* **EXERCISE REQUIREMENTS**
Rewrite the rows from the line with "You are a GUI" up to and including the line with "click(114, 196)" as a Markdown table with the columns Line and Text, numbering each non-blank line and skipping blank ones. Leave the pictures out of the answer.

* **AVAILABLE DATA**
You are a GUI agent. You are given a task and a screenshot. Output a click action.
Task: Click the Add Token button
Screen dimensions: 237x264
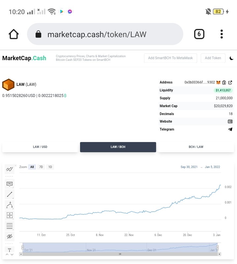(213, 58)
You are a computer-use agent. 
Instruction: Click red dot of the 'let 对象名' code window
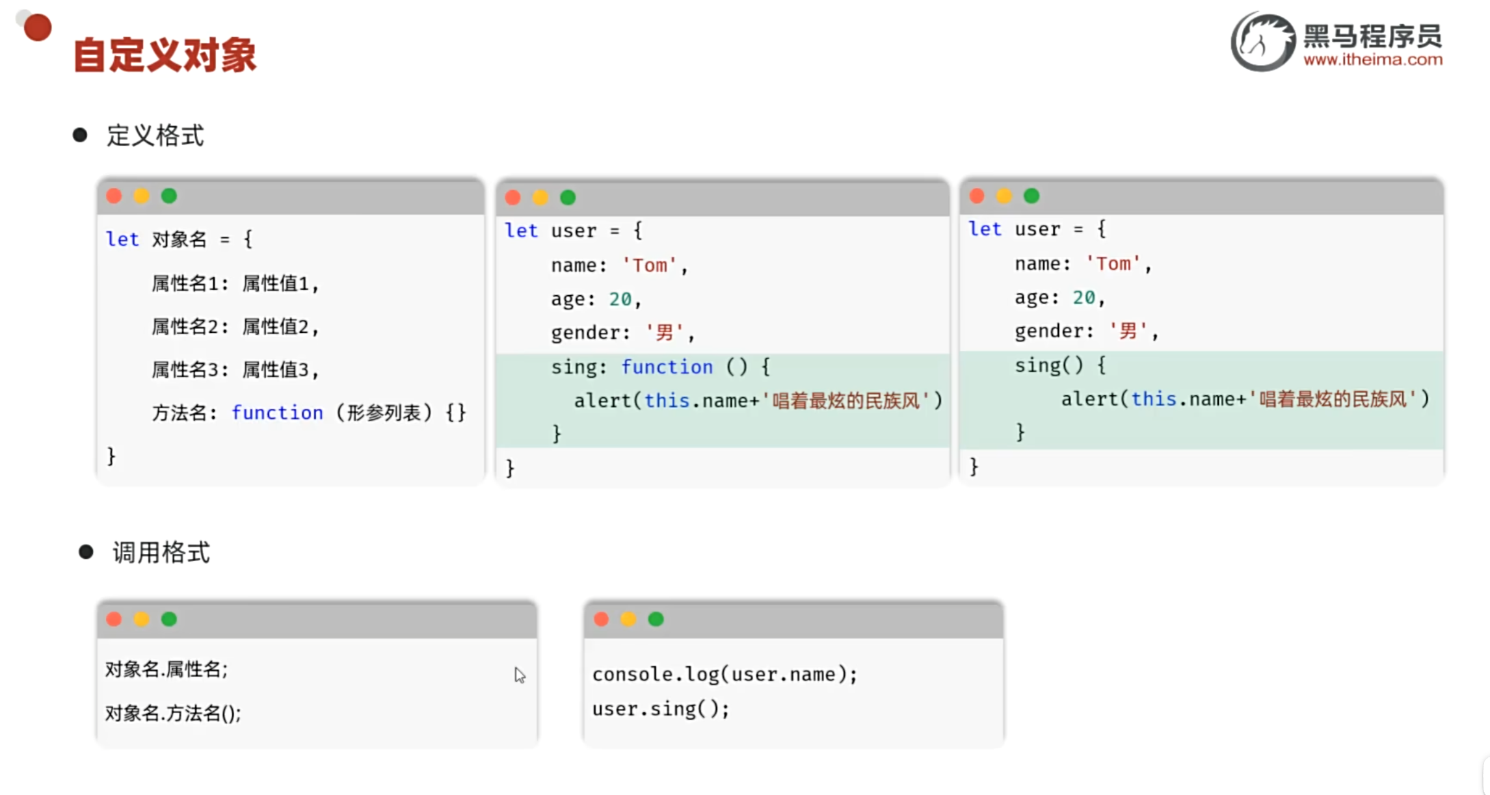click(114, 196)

--

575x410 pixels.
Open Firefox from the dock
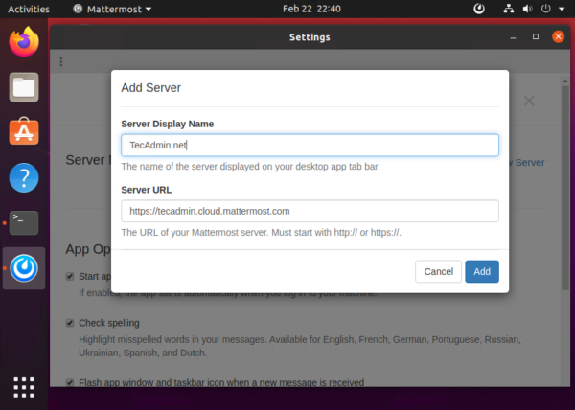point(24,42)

--

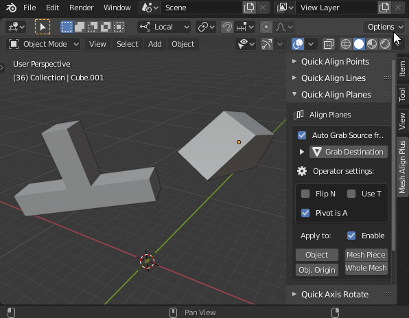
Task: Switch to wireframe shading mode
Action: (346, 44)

* **RIGHT ANSWER**
| Line | Text |
|---|---|
| 1 | You are a GUI agent. You are given a task and a screenshot. Output a click action. |
| 2 | Task: Click the Add Token button |
| 3 | Screen dimensions: 237x264 |
| 4 | (213, 58) |
| 5 | You are a computer-use agent.  |
| 6 | Instruction: Click red dot of the 'let 对象名' code window |
| 7 | click(114, 196) |